Derek Bryant, incoming AOSA president, is excited about the future of optometry and is dedicated to empowering students to lead and advocate for the profession.
Derek Bryant, the current AOSA president and a student at the Oklahoma College of Optometry, shares his enthusiasm about the 2024 AOA meeting. He values the sense of community within the optometric field, emphasizing the importance of connecting with peers and relaxing during the celebration of optometry.
Bryant's focus this year is on advocacy, aiming to expand its scope beyond legislative interactions to include promoting optometry to patients, friends, and family. He believes in empowering students to become leaders by providing them the space and structure to develop their skills authentically. Bryant emphasizes that leadership should be genuine to each individual to be effective.
He envisions a future where students are more comfortable and proactive in advocating for optometry, particularly at legislative levels. Bryant encourages students to reach out to AOSA trustees for guidance and support in advocacy efforts. He shares his positive experience testifying in a Senate committee, expressing his willingness to help other students navigate advocacy.
Editor's note: This transcript has been lightly edited for clarity.
Derek Bryant:
Hi, my name is Derek Bryant. I attend school at the Oklahoma College of Optometry and I'm the current AOSA president. AOA has been great. It's been an amazing meeting so far. We're so happy to have so many students. Record-breaking numbers for non-AOA+ here. And we're just so excited to share the message that AOA has with optometry students and doctors alike.
I'm really excited about Celebration of Optometry because it's just a great time to have community with the optometric community. We're small, everybody knows everybody. And that's a great thing. And sometimes, you know, in these meetings you get bogged down, and just having that time to relax and get to see everybody and talk is really, really good.
Some exciting things; we are focusing on advocacy this year. We're bringing the message that advocacy is more than just talking to your legislators at Washington DC or in your state's capitol. It's about talking to your patients and your friends and your family and promoting yourself as an optometrist and as an optometric physician. There's a lot of great things we do to provide primary eye care for our patients, and everybody needs to know that message. It's powerful.
We're still in the works with that for sure. We're trying to find the best way to promote that message. It's something that we're kind of reinventing this year. Our wheel wasn't broken, but it could use a little bit of improvement as far as students are concerned and getting that out is going to be a process, and we're really excited to see what it's like. But we are so grateful for the over 7000 students that we do serve, and excited to help improve the profession in quality and quantity, hopefully that'll follow with it.
My style of leadership is allowing people the space to do what they do best, but giving them the structure so that they feel safe to promote themselves as a leader and develop strong leadership skills [with] other students. I have my own style of leadership as well as everyone on my executive council also has their own style of leadership.

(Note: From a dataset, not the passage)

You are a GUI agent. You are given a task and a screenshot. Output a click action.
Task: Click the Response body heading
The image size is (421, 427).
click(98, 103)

And I think it's important that you shine in the way that's meant to be for you. If you're trying to lead in a way that's not authentic to yourself, then it's not going to be as high quality. And so that's important to us.
Empowering students means we're becoming the next generation of leaders. Myself and my executive council, we can do a lot of work, but the 5 of us can't do it all. And we want to empower students to lead for themselves and for the future of optometry. And so that's the biggest way we empower. Leadership's a big focus for us because we may not be the biggest profession, but we've got a ton of strong leaders and we want to keep that moving.

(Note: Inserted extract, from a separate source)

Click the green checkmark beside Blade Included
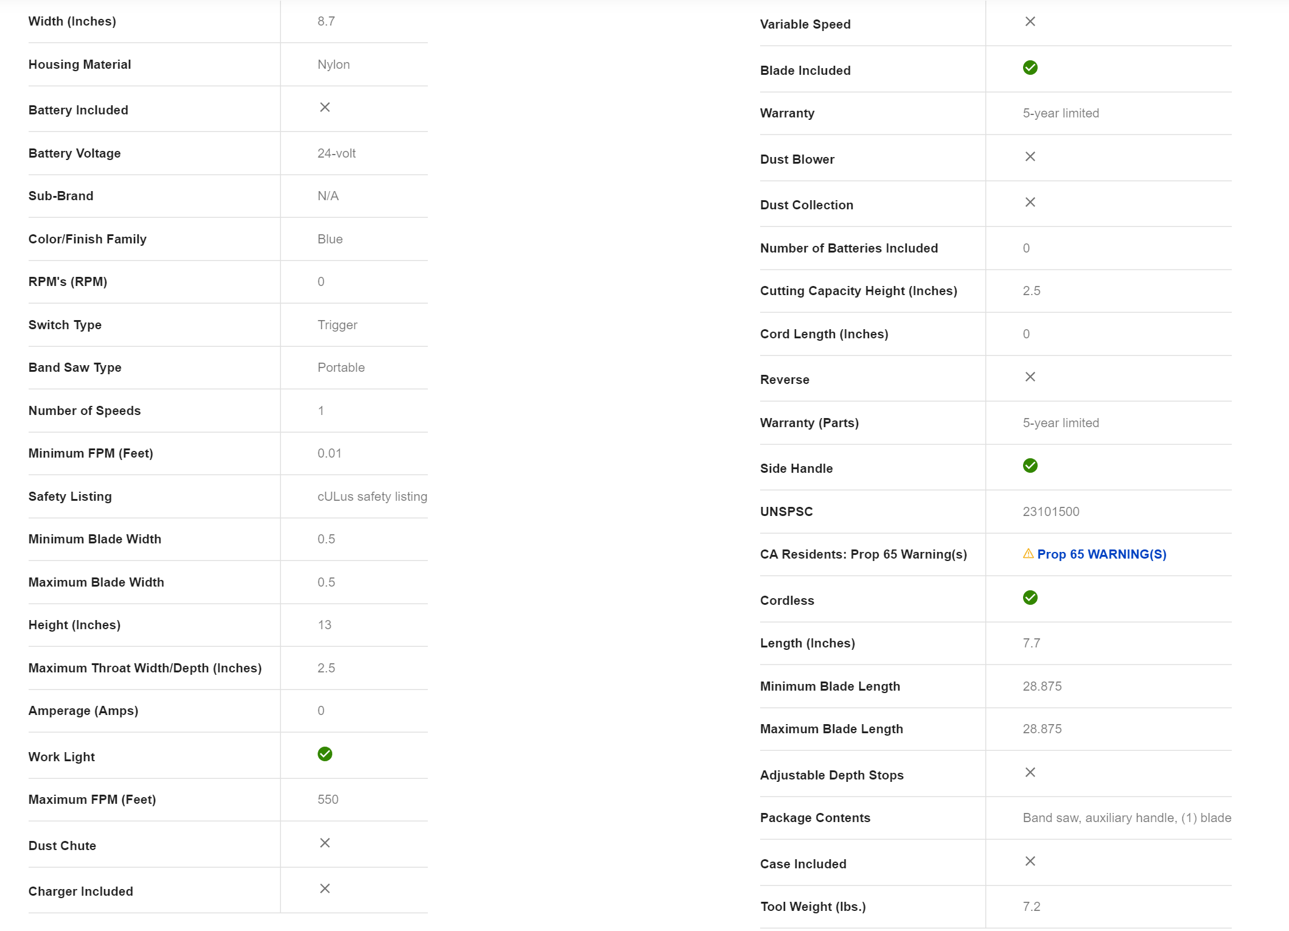The image size is (1289, 931). click(x=1030, y=68)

In the next 5 years, I'd like to see a shift in the mindset of students that talking to legislators and advocating at a legislative level isn't something that needs to be scary. Students know a lot. We're in the process of taking boards, and we're learning about all these great things, and we have the power to educate legislators. We're experts in our fields, and we're going to be doctors in just a few short years. So there's really no reason to be nervous about it. And we hope that in the future, we can have more students testifying and sharing their stories and sharing the message of optometry.
[If you'd like to become more of an advocate,] talk to your AOSA trustee and trustee elect. They get so many points of contact at these meetings. And we make sure that they're well versed in that. If they don't know how to do it, they know someone to contact that does. Personally myself, I've gotten the chance to testify in a Senate committee. And it was an amazing experience. It was scary at first, but thinking back on it, I'd never have it any other way. And I'd be happy to help anybody. I've talked about how the optometric community is small; I'd give anybody my cellphone number to talk about advocating as a student, and I have no issue with that and I know there's so many [others] like that. Reach out, talk to people, become part of the community.
So I appreciate your time today, and I'm so excited for the future of optometry and the future of our students.